Conversational AI's empathetic responses are 'deeply morally problematic', AHC philosopher argues

Philosopher makes case against empathetic conversational AI

Emotional regulation has no place in conversational artificial intelligence (AI) and the technology’s empathetic responses are “deeply morally problematic”, a researcher in the Faculty of Arts, Humanities & Cultures has argued.  

Recent work in conversational AI has focused on generating empathetic responses to users’ emotional states to increase or maintain engagement and rapport with the user and to simulate intelligence, and much has been made of the therapeutic potential of such technologies. 

But Dr Alba Curry, Lecturer in Philosophy in the School of Philosophy, Religion & History of Science, believes emotional regulation can have negative consequences for users and society. 

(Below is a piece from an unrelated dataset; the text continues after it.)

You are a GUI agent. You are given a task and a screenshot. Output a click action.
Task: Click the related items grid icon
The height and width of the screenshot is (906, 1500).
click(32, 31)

In a paper published in the prestigious Findings of the Association for Computational Linguistics with co-investigator Dr Amanda Cercas Curry (MilaNLP, Department of Computing Sciences, Bocconi University), Alba said that AI-aided emotional regulation can have negative consequences for users and society, tending towards a “one-noted happiness defined as only the absence of ‘negative’ emotions.” 

Emotions are an integral part of being human and they guide not only our understanding of the world but also our actions within it, so whether we soothe or flame an emotion is not inconsequential. While humans will necessarily show empathy for one another, conversational AI cannot understand the emotion and so cannot make an accurate judgement as to its reasonableness. This lack of understanding is key because we cannot predict the consequences of assuaging or aggravating an emotion, and a dialogue system cannot be held accountable for them.

Dr Alba Curry, Lecturer in Philosophy. 

The research forms part of a wider international and interdisciplinary collaboration on AI and Emotions with MilanNLP at the University of Bocconi, Milan. The project, called PeNLP (pronounced ‘Penelope’), aims to bring together philosophy of emotions and natural language processing (NLP). 

This collaboration has also involved examining societal biases and stereotypes in emotion attribution in five state of-the-art large language models (LLMs). In what is the first study of its kind, Alba and her colleagues found strong evidence that all LLMs consistently exhibit gendered emotions and that these variations are influenced by gender stereotypes.  

Alba said: “Our results raise questions about using LLMs for emotion-related natural language processing tasks and emphasise the importance of examining and improving LLMs’ fairness and inclusiveness. We advocate for more interdisciplinary collaboration to build upon prior research in this domain.” 

The team has also investigated emotional analysis (EA) in natural language processing. In a review of over 150 Association for Computational Linguistics papers published between 2014 and 2022, Alba and her colleagues found demographic and cultural gaps, inadequate emotion category match to the downstream goal, no standard systematic nomenclature in EA, and no interdisciplinary research. For each gap, the team has proposed future directions to develop meaningful linkages, facilitate targeted study, and enable NLP emotion modelling for nuance.